> _EXERCISE PROMPT_
Rewrite the MET_hobo documentation starting with "Release Notes" and going on through "zone, units, etc.)", putting "terminal" wherever "command line" appears.

> _PAGE EXCERPT_
──────

MET_hobo documentation

Contents:

Intro

MET_hobo

This module preforms basic QAQC on CSV files generated by Onset HOBO’s creating a directory of .hobo and CSV files formatted for easy import into the GCE Matlab toolbox.

See module documentation for use.

Data QA Performed:

  1. Columns that are empty or have erroneous text are removed,
  2. timezone is checked and converted to a user defined value,
  3. measurement units are checked and values converted to user defined units, and
  4. timestep is synced to a standardized interval; Exp: tstep=’5min’, 11:05:35 becomes 11:05:00.

File Management Performed

All files are removed from the source directory and filed for storage. File movement is tracked in log files.

Release Notes

  • 1.0- development finalized 11/22/21
    • Released after beta testing in production QA workflow for bird datasets.
    • What’s new:
      • Allow more flexible directory structures
      • Handle a wider range of input csv formats
      • Improve error checks and clarify explanations when warnings occur
        • extra checks for filepath errors
        • extra checks for header formatting
      • Allow ./config location to be specified at the command line
      • Allow command line override of ./config settings (time zone, units, etc.)
      • Adjust for package updates for final python 2.x states
  • 0.2A- Released 4/16/18
    • Beta version on development branch for integration in info management work flow
    • What’s new:
      • Added file management for processing large, multi-project, server-based directories
      • Add processing for hobos without light intensity
      • Add processing for different time steps
      • Add Sphinx docs
      • Add setting control through ./config file
  • BetaV0.2_hobo_only- Released 1/17/2018
    • Fork from verify repository and remove all modules that do not deal with hobo files
  • BetaV0.1_module- Released 1/17/2018
    • Last common commit with verify repository; verify module split into independent modules to load data from different sensors and preform sensor comparisons

Accepted File Format

There are many different export options for converting .hobo files to .csv in HOBOware, however not all formats can be processed by this module.

──────

(Stored dataset entries)

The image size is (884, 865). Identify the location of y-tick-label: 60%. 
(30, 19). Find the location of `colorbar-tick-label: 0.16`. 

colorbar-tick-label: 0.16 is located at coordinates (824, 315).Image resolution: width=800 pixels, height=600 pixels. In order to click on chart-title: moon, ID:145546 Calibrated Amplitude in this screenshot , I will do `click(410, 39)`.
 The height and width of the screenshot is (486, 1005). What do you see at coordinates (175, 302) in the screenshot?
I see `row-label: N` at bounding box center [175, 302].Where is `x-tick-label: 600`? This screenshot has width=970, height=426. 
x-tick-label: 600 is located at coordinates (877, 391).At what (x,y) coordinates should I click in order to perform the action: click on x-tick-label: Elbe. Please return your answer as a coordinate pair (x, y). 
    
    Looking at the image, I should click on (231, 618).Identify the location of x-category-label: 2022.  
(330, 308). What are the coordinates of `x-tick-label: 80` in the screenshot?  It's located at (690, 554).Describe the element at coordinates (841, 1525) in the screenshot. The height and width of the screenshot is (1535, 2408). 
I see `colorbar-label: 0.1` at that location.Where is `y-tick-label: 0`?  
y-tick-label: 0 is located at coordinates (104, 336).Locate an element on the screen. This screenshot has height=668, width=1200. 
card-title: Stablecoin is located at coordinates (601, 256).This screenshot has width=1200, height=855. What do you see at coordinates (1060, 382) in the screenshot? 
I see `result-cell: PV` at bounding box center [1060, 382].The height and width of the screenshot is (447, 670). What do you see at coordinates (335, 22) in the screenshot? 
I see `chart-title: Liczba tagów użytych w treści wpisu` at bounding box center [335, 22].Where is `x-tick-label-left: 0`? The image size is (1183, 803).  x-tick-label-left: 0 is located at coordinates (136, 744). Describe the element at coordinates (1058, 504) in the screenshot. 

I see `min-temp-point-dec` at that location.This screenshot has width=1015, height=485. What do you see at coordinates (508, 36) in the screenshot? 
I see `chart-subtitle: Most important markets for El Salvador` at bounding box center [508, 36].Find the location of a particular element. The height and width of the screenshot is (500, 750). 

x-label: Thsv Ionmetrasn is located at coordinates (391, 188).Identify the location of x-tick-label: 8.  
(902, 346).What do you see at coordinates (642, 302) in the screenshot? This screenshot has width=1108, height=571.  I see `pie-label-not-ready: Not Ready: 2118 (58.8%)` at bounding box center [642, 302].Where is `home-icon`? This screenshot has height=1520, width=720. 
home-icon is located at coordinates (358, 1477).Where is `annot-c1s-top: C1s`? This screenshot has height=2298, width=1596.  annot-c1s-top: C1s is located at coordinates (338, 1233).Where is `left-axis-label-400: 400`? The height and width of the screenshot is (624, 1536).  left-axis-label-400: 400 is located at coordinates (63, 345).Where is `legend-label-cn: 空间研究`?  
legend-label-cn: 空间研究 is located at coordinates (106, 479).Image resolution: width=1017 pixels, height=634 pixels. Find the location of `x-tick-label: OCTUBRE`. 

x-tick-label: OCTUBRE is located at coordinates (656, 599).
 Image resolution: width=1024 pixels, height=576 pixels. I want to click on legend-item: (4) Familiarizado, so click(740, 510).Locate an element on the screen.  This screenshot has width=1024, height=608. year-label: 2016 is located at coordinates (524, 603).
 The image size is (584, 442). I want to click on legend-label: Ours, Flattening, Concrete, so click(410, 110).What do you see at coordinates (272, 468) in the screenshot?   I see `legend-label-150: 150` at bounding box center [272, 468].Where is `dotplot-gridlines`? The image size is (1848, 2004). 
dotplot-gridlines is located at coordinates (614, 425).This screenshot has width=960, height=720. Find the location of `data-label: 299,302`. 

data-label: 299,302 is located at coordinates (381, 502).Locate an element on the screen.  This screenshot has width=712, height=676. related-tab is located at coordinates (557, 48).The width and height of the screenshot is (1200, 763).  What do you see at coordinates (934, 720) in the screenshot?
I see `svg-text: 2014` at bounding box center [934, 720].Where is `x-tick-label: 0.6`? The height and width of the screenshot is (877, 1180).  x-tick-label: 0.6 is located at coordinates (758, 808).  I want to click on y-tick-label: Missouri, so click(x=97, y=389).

──────

> _RESPONSE FOR THIS EXERCISE_
Release Notes

  • 1.0- development finalized 11/22/21
    • Released after beta testing in production QA workflow for bird datasets.
    • What’s new:
      • Allow more flexible directory structures
      • Handle a wider range of input csv formats
      • Improve error checks and clarify explanations when warnings occur
        • extra checks for filepath errors
        • extra checks for header formatting
      • Allow ./config location to be specified at the terminal
      • Allow terminal override of ./config settings (time zone, units, etc.)